Text shown:
═══

According to a new study by the Montreal Economic Institute, over 1,000 patients a day ended up leaving a Quebec hospital emergency room after triage and before having been attended to by a doctor.
Patrick Déry, the study author, found that of the 3.7 million visits to Quebec ERs, last year, nearly 380,000 Quebecers, about one patient out of 10, left the ER without having been attended to by a doctor and without having been redirected, according to the data from Quebec’s Department of Health.
Over one-fifth (about 20%) of these patients had been classified as “very urgent” or “urgent” during triage, which indicates that their condition is potentially life-threatening or could put the patient’s life in danger.
In his viewpoint, overcrowded hospital emergency rooms are the cause for untreated patients leaving, a result he blames on the shortage of family doctors.

═══

Supplied information:
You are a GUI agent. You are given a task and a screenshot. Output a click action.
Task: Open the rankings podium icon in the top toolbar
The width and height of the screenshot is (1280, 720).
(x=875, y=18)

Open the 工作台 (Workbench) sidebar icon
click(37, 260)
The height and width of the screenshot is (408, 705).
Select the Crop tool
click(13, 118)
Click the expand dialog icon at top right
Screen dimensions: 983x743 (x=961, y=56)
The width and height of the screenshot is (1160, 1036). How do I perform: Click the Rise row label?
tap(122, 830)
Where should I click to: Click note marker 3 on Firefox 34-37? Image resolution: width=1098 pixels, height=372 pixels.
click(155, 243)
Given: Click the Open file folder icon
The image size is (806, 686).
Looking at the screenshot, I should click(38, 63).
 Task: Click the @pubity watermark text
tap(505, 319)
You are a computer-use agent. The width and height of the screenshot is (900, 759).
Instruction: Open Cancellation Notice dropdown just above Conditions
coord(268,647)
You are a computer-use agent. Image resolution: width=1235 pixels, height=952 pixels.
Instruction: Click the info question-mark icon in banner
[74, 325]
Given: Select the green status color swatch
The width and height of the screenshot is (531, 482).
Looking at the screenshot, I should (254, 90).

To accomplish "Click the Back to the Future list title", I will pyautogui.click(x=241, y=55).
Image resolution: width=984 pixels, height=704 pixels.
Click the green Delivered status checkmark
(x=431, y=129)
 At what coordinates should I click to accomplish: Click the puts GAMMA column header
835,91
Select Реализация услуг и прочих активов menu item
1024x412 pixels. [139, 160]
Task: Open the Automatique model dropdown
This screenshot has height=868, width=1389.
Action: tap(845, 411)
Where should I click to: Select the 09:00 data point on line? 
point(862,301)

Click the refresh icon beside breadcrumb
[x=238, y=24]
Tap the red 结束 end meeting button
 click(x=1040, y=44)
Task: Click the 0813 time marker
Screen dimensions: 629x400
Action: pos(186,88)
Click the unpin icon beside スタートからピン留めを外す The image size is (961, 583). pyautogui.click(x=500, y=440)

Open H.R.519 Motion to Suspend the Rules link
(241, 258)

═══

Actions to take:
1. Answer these questions about the text on Quebec emergency rooms:
(a) How many visits to Quebec ERs were there last year?
(b) What share of the patients who left had been classified as "very urgent" or "urgent" during triage?
(c) What does Patrick Déry blame for patients leaving untreated?
2. Write the next part of the text on Quebec emergency rooms, picking up after its last sentence.

Numbered responses:
1.
(a) 3.7 million.
(b) Over one-fifth, about 20%.
(c) Overcrowded hospital emergency rooms, which he blames on the shortage of family doctors.

2.
“One in five Quebecers still doesn’t have a family doctor, and in Montreal it’s nearly one in three. Emergency rooms therefore become the health care system entry point for many patients,” wrote Déry.
The study recommends expanding the scope of practice of nurse practitioners and pharmacists, thus reducing patients visits to emergency rooms.
Another suggestion is for the Quebec government to end medical school admissions quotas. “A surplus of doctors would be a happy problem and one that Quebec is far from having,” wrote Déry.